By Dr. Becker
Here’s a little something you’ve probably never even thought about. Do you realize how difficult it is to determine the age of an animal – especially a wild animal?
Zoologists can sometimes use x-rays to determine growth markers in the skeleton of an animal. And it’s easy to learn an animal’s age once it dies by performing an autopsy to evaluate certain biological markers.
But absent x-rays or tissue samples, it can be quite difficult to determine the age of an animal. Zoologists must rely on visual observations and their own judgment.
How Zoologists Determine a Primate’s Age.
Figuring out the age of a primate involves evaluating his monkey molars. Worn-down molars can be a sign the animal is older. Or, it can signal a diet that requires lots of aggressive chewing.
A primate’s skin can also give clues to her age, just as a human’s can. The older the animal, the more wrinkly the skin.
Most sexually mature dominant male orangutans have what is called a flange, or cheek pad. As these fellows age, their flanges sag much like human jowls.

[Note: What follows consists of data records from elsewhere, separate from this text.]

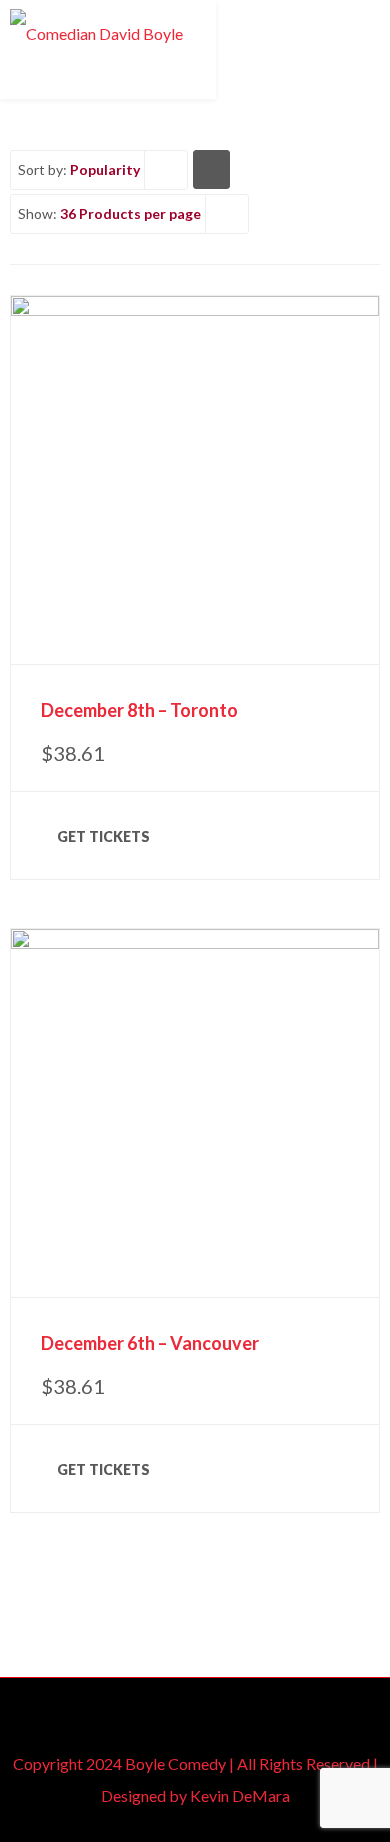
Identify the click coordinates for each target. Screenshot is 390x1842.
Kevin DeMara (240, 1795)
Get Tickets (103, 836)
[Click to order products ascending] (211, 168)
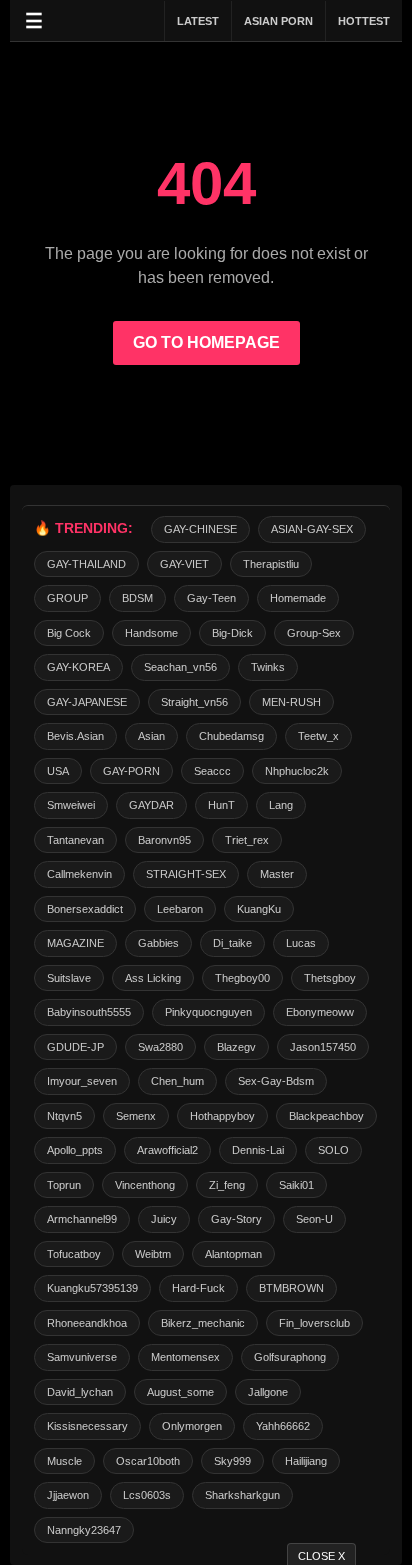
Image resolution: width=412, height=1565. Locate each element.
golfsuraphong (290, 1357)
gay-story (236, 1219)
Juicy (164, 1219)
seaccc (212, 771)
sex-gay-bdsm (276, 1081)
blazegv (236, 1047)
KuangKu (259, 909)
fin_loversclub (314, 1323)
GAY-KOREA (78, 667)
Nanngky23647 (84, 1530)
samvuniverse (82, 1357)
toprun (64, 1185)
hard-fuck (198, 1288)
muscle (64, 1461)
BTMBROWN (291, 1288)
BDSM (137, 598)
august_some (180, 1392)
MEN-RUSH (291, 702)
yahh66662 (283, 1426)
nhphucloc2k (297, 771)
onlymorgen (192, 1426)
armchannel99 (82, 1219)
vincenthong (145, 1185)
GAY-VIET (184, 564)
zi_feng (227, 1185)
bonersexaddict (85, 909)
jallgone (268, 1392)
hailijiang (306, 1461)
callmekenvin (79, 874)
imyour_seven (82, 1081)
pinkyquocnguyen (208, 1012)
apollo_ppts (75, 1150)
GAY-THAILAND (86, 564)
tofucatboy (74, 1254)
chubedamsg (231, 736)
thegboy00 (242, 978)
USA (58, 771)
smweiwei (71, 805)
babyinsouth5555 (89, 1012)
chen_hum (177, 1081)
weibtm (153, 1254)
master (277, 874)
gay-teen (211, 598)
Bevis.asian (75, 736)
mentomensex (185, 1357)
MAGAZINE (75, 943)
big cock (69, 633)
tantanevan (75, 840)
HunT (221, 805)
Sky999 (232, 1461)
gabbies (158, 943)
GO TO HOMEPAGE (206, 342)
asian (151, 736)
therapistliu (271, 564)
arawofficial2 (167, 1150)
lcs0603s (147, 1495)
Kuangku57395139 (92, 1288)
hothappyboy (222, 1116)
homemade (298, 598)
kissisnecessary (87, 1426)
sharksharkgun (242, 1495)
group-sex (314, 633)
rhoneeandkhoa (87, 1323)
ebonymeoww (320, 1012)
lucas (301, 943)
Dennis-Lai (258, 1150)
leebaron (180, 909)
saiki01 (296, 1185)
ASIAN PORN (278, 21)
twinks (268, 667)
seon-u (314, 1219)
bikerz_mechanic (203, 1323)
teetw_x (318, 736)
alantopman (233, 1254)
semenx (136, 1116)
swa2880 (160, 1047)
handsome (151, 633)
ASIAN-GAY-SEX (312, 529)
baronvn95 (164, 840)
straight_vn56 (194, 702)
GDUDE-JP (75, 1047)
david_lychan (80, 1392)
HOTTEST (364, 21)
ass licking (153, 978)
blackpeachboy (326, 1116)
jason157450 (323, 1047)
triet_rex (247, 840)
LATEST (198, 21)
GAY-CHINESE (200, 529)
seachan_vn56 (180, 667)
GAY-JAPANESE (87, 702)
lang (281, 805)
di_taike (232, 943)
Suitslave (69, 978)
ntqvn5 (64, 1116)
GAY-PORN (131, 771)
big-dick (232, 633)
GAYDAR (151, 805)
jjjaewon (68, 1495)
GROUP (67, 598)
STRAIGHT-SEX (186, 874)
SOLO (333, 1150)
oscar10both (148, 1461)
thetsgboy (330, 978)
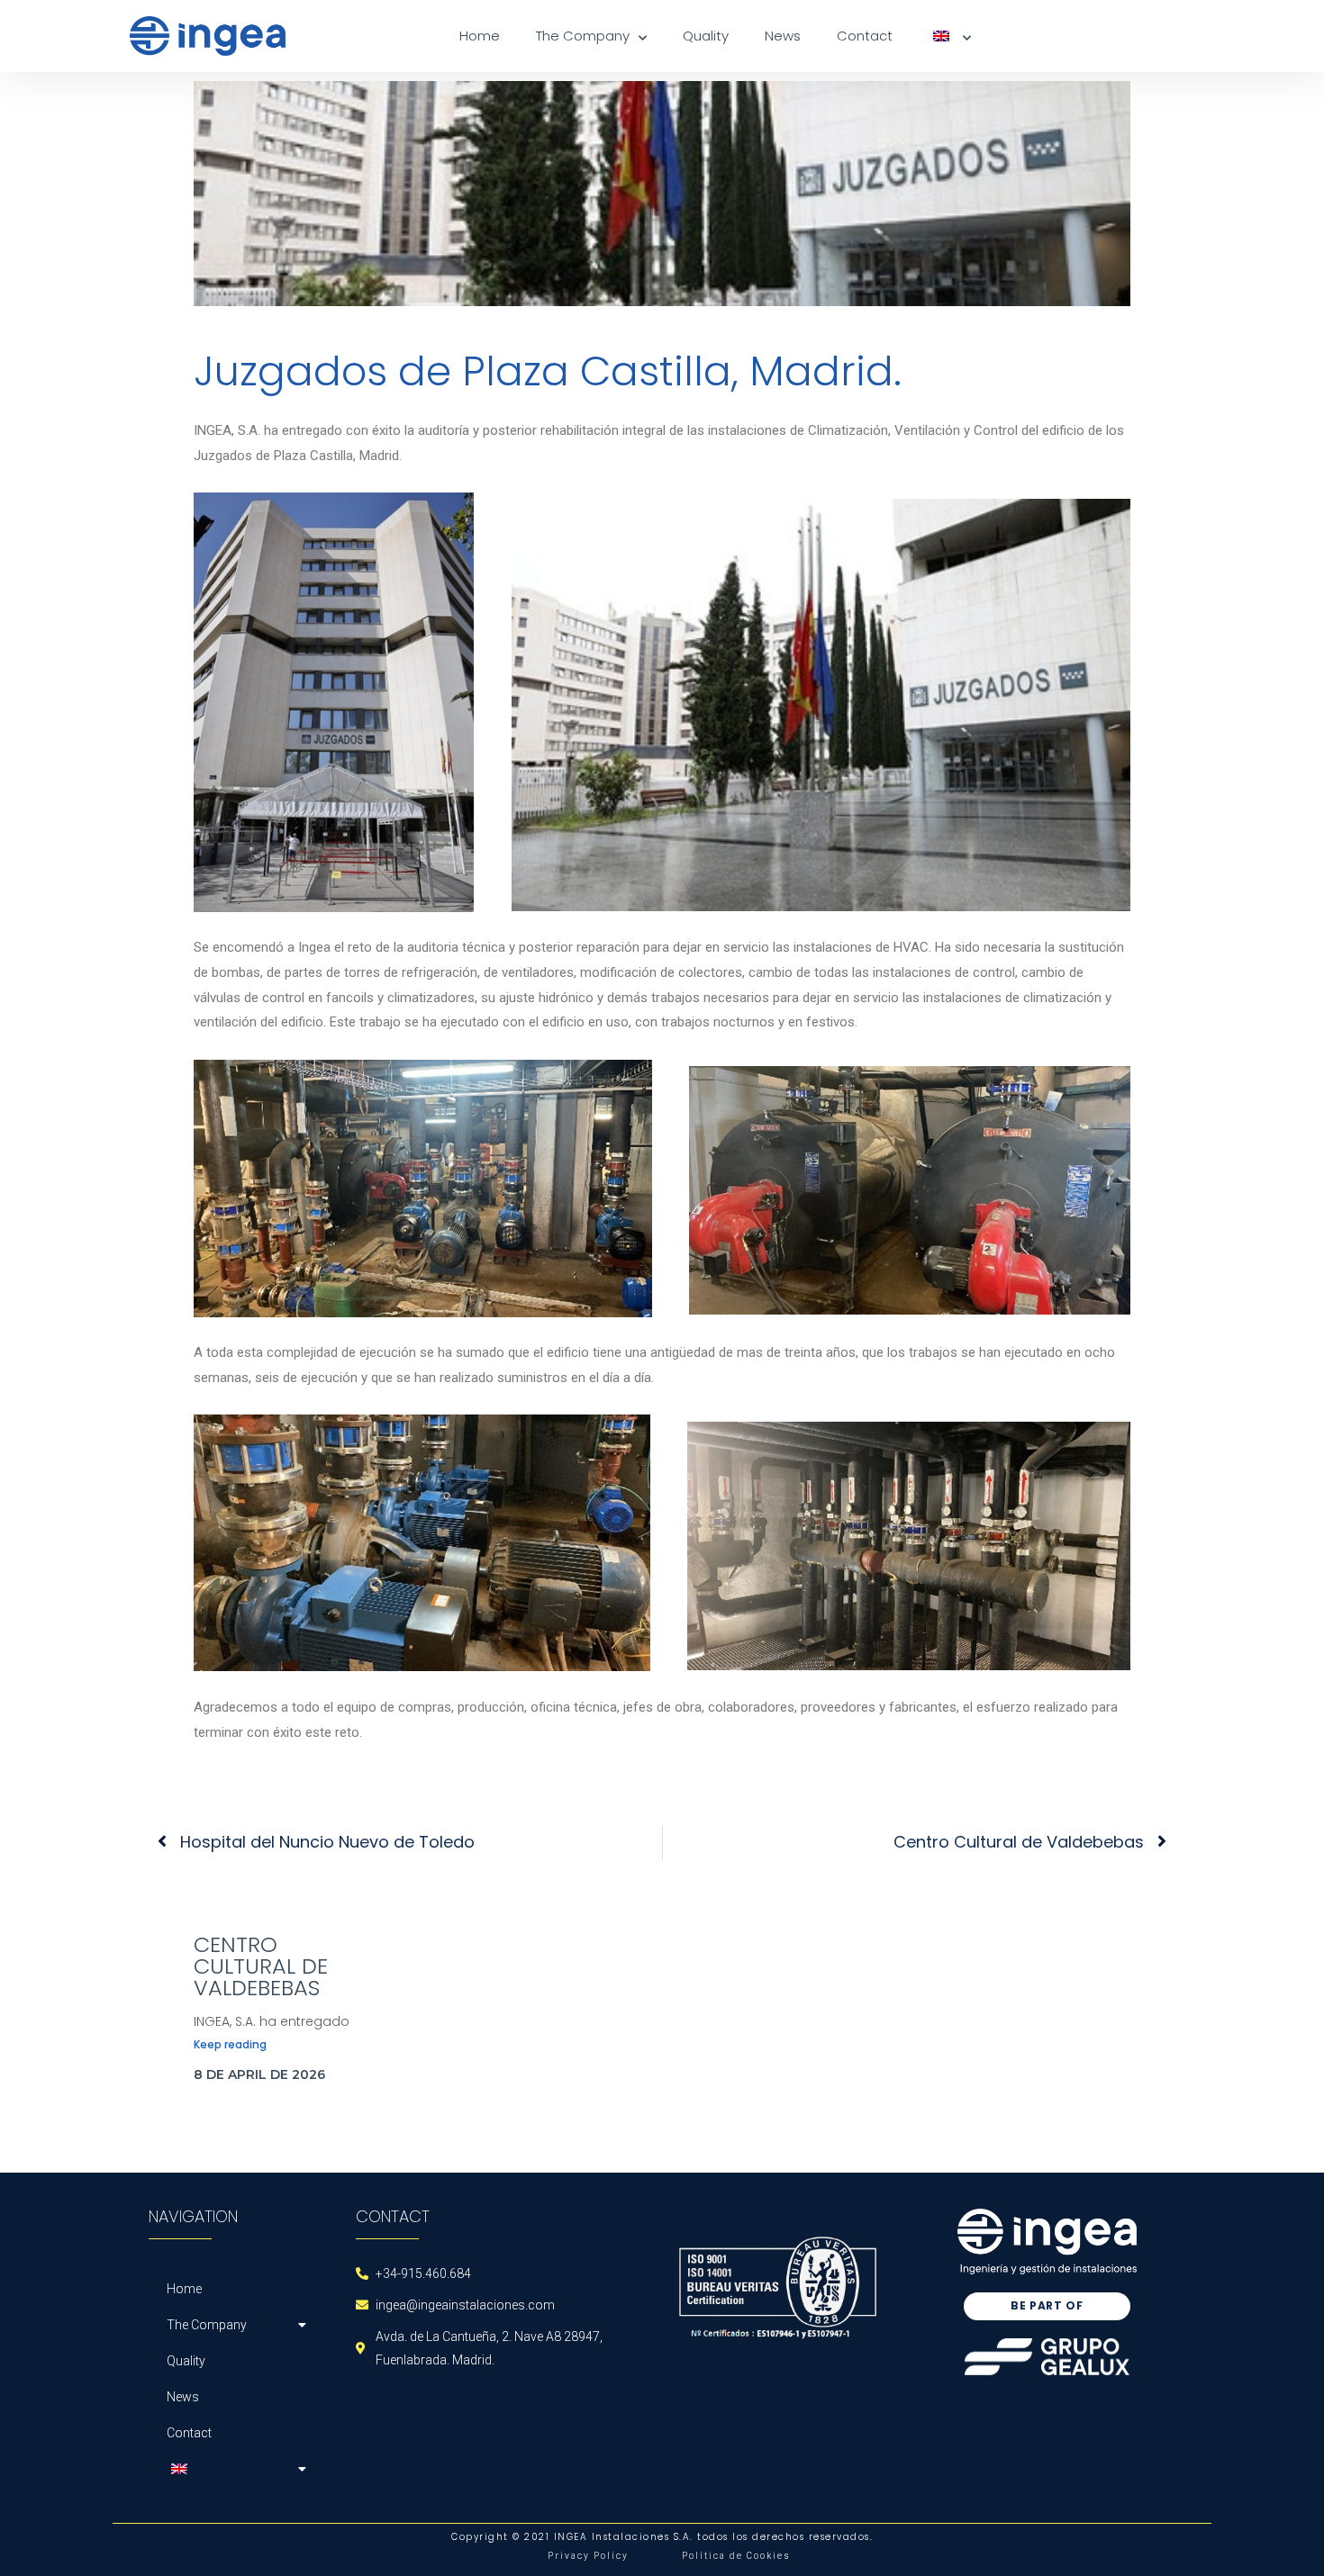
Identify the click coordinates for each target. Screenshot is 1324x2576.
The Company (583, 35)
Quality (706, 35)
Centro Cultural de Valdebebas (261, 1966)
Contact (865, 35)
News (783, 35)
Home (479, 35)
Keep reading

Female orangutans don’t come equipped with flanges. However, like older humans, they lose bone density and develop wrinkles. They might even lose hair if they’re under unusual stress.
Baby orangutans have white circles around their eyes that disappear as they get older. So if the whites of an orangutan’s eyes are still visible, you know it’s a youngster who hasn’t been fully weaned.
Cats Never Look Old. Or Do They?
Determining the age of a feline is all about the hair. Whether you’re talking housecats or lions and tigers, the hair gets gray, dry and brittle as the animal ages. These changes can be seen even at a distance. The coat becomes duller. Older felines spend less time grooming their fur.
Other signs of aging can be harder to pick up, because cats are notoriously stoic and secretive about the state of their health.
All animals, including cats, lose muscle tone as they age. Rump size diminishes in older felines, and ribs often become visible. The gait in older cats also changes as eyesight diminishes. Stepping becomes more deliberate.